It was against this backdrop that McGann went into court, represented by a pro bono legal team.
Central to his winding-up claim was a document that appeared to show that £14,400 in legal fees had been paid to the law firm Mishcon de Reya. Because the trust couldn’t afford the bill, it should be wound up, McGann’s claim said.
But an invoice submitted to the court contained visible alterations, including a substituted client name and a mismatched reference. The law firm quickly disowned it, and in a letter to the Charity Commission, confirmed that only one genuine invoice had ever been issued, and that it was addressed not to the Eldonian Community Trust but to “Eldonian Community Based Housing Association & others”.
Judge Halliwell concluded: “There is no specific evidence as to when, how and by whom this was done. However, there is no room for doubt that it involves a significant retrospective alteration to the original invoice,”
Dismissing the petition, he said: “I have treated Mr McGann’s case and the evidence which he now deploys in support of his case with a great deal of caution.”
A Charity Commission spokesperson said: “We welcome the court’s decision to dismiss the winding-up petition brought by Mr McGann as against the Eldonian Community Trust Limited in which we were permitted to intervene and make submissions.
“This judgment will allow the trustees to move on and focus on the charity and its beneficiaries in the Eldonian village community. We are unable to comment any further while our statutory inquiry is ongoing.”
The hearing of the winding-up claim did not look into the question of the asset transfers and it is still unclear who was responsible. Meanwhile, the judgment has saved the charity from extinction.
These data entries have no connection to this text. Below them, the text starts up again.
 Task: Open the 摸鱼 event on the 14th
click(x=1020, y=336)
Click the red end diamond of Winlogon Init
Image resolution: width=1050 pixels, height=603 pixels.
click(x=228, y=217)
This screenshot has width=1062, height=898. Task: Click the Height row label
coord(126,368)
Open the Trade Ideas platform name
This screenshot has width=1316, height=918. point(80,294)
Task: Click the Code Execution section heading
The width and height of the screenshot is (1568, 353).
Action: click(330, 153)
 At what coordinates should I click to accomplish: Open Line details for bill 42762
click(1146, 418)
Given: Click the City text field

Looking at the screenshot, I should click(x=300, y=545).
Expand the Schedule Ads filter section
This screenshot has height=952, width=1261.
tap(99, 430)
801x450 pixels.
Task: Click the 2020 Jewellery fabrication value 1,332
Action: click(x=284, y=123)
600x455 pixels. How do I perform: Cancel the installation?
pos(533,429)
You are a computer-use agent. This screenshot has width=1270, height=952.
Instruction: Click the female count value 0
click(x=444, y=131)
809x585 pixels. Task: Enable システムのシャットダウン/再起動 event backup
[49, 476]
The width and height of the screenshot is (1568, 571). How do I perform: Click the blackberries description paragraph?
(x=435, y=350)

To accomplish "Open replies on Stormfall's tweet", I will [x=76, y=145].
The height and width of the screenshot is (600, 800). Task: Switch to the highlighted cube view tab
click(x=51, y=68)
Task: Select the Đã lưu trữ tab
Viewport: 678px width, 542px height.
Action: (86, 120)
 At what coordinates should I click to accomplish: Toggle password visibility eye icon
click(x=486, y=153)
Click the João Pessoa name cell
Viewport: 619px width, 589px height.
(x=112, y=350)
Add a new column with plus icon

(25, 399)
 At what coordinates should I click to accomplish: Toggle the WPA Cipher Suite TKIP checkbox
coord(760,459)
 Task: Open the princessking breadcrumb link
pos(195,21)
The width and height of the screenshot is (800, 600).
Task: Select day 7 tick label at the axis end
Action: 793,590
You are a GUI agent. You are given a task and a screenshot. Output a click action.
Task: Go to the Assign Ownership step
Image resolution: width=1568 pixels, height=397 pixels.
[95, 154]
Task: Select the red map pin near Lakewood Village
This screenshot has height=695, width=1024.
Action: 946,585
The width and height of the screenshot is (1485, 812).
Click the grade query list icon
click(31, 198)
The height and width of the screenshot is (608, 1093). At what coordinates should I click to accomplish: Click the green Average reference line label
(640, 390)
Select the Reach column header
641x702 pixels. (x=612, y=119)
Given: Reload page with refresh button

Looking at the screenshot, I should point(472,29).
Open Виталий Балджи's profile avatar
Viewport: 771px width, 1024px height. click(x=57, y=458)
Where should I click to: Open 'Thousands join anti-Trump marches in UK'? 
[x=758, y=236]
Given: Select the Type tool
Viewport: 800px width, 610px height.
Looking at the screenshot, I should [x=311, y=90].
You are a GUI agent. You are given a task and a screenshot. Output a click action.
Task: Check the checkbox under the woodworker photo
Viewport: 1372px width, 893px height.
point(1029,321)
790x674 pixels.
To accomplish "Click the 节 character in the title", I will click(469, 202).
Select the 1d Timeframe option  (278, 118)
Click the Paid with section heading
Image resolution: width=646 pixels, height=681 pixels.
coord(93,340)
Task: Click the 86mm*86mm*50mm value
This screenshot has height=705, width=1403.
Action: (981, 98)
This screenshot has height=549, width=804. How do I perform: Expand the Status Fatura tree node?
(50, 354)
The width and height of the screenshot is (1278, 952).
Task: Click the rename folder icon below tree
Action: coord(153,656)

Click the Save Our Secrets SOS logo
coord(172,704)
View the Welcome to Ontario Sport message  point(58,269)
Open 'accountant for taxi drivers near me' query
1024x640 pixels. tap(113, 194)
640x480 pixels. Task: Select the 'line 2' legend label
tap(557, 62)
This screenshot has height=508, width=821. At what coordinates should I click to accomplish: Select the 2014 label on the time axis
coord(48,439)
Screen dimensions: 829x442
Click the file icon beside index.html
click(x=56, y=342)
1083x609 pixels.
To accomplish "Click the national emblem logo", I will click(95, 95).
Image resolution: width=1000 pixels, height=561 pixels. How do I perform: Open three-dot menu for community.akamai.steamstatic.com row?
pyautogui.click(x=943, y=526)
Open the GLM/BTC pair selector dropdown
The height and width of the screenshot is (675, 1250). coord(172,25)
But the community – that was so nearly broken – now faces a struggle to rebuild.
And its court battles may not yet be over.

Shaun Smith, a Liverpool-based debt collector who has served five years in prison for firearms offences, said the charity had agreed to pay him £1,500 a month for “investigation work”, plus expenses – a total of £25,500.
He has signalled his intention to bring another legal case, with a hearing expected in early 2026. Trustees say they have found no supporting evidence for his claim.
Lord Rennard, a Liverpool-born peer who now chairs the Eldonian Community Trust, has praised the residents’ resilience. “Credit is due to their bravery and determination to fight back,” he said. “The charity has turned a new page in its history and we are determined to restore hope and look to the future.”
“We built this place with our own hands,” Little said. “We are not going to let anyone take it away, not then and not now.”